### Material:
____
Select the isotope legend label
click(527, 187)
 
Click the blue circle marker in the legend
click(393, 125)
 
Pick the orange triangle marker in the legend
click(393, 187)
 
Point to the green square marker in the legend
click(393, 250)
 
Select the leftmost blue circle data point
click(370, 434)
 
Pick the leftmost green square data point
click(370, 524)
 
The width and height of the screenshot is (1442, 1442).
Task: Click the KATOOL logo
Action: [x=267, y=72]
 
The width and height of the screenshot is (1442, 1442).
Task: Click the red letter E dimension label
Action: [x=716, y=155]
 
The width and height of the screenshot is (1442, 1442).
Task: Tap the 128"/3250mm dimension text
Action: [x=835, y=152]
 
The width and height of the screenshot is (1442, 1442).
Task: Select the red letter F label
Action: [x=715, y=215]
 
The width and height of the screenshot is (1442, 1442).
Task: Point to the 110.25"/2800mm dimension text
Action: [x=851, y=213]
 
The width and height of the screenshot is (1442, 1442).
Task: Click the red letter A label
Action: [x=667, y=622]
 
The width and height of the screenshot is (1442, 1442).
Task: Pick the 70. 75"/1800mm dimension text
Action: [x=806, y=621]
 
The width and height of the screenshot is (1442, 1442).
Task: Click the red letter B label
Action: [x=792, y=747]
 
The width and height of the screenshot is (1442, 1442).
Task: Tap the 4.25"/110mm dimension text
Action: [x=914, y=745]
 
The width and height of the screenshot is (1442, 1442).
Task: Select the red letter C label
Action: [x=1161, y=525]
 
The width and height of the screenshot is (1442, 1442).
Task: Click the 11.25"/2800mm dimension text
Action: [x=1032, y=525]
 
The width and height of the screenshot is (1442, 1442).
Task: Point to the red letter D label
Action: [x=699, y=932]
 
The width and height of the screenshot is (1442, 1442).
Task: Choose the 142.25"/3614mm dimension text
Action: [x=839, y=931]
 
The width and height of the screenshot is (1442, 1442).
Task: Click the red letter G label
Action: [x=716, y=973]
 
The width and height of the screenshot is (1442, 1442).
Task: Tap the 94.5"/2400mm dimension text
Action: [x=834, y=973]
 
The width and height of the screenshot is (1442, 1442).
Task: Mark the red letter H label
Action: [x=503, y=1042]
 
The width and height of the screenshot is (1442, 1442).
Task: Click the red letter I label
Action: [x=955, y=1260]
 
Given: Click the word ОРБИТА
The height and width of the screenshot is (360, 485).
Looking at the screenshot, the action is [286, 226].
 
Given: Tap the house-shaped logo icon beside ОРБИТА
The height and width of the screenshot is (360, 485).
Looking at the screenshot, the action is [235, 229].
____
### Given task:
Format the records above as a numbered list, leaving out the blank lines.

### Answer to this task:
1. Select the isotope legend label
2. click(527, 187)
3. Click the blue circle marker in the legend
4. click(393, 125)
5. Pick the orange triangle marker in the legend
6. click(393, 187)
7. Point to the green square marker in the legend
8. click(393, 250)
9. Select the leftmost blue circle data point
10. click(370, 434)
11. Pick the leftmost green square data point
12. click(370, 524)
13. The width and height of the screenshot is (1442, 1442).
14. Task: Click the KATOOL logo
15. Action: [x=267, y=72]
16. The width and height of the screenshot is (1442, 1442).
17. Task: Click the red letter E dimension label
18. Action: [x=716, y=155]
19. The width and height of the screenshot is (1442, 1442).
20. Task: Tap the 128"/3250mm dimension text
21. Action: [x=835, y=152]
22. The width and height of the screenshot is (1442, 1442).
23. Task: Select the red letter F label
24. Action: [x=715, y=215]
25. The width and height of the screenshot is (1442, 1442).
26. Task: Point to the 110.25"/2800mm dimension text
27. Action: [x=851, y=213]
28. The width and height of the screenshot is (1442, 1442).
29. Task: Click the red letter A label
30. Action: [x=667, y=622]
31. The width and height of the screenshot is (1442, 1442).
32. Task: Pick the 70. 75"/1800mm dimension text
33. Action: [x=806, y=621]
34. The width and height of the screenshot is (1442, 1442).
35. Task: Click the red letter B label
36. Action: [x=792, y=747]
37. The width and height of the screenshot is (1442, 1442).
38. Task: Tap the 4.25"/110mm dimension text
39. Action: [x=914, y=745]
40. The width and height of the screenshot is (1442, 1442).
41. Task: Select the red letter C label
42. Action: [x=1161, y=525]
43. The width and height of the screenshot is (1442, 1442).
44. Task: Click the 11.25"/2800mm dimension text
45. Action: [x=1032, y=525]
46. The width and height of the screenshot is (1442, 1442).
47. Task: Point to the red letter D label
48. Action: [x=699, y=932]
49. The width and height of the screenshot is (1442, 1442).
50. Task: Choose the 142.25"/3614mm dimension text
51. Action: [x=839, y=931]
52. The width and height of the screenshot is (1442, 1442).
53. Task: Click the red letter G label
54. Action: [x=716, y=973]
55. The width and height of the screenshot is (1442, 1442).
56. Task: Tap the 94.5"/2400mm dimension text
57. Action: [x=834, y=973]
58. The width and height of the screenshot is (1442, 1442).
59. Task: Mark the red letter H label
60. Action: [x=503, y=1042]
61. The width and height of the screenshot is (1442, 1442).
62. Task: Click the red letter I label
63. Action: [x=955, y=1260]
64. Given: Click the word ОРБИТА
65. The height and width of the screenshot is (360, 485).
66. Looking at the screenshot, the action is [286, 226].
67. Given: Tap the house-shaped logo icon beside ОРБИТА
68. The height and width of the screenshot is (360, 485).
69. Looking at the screenshot, the action is [235, 229].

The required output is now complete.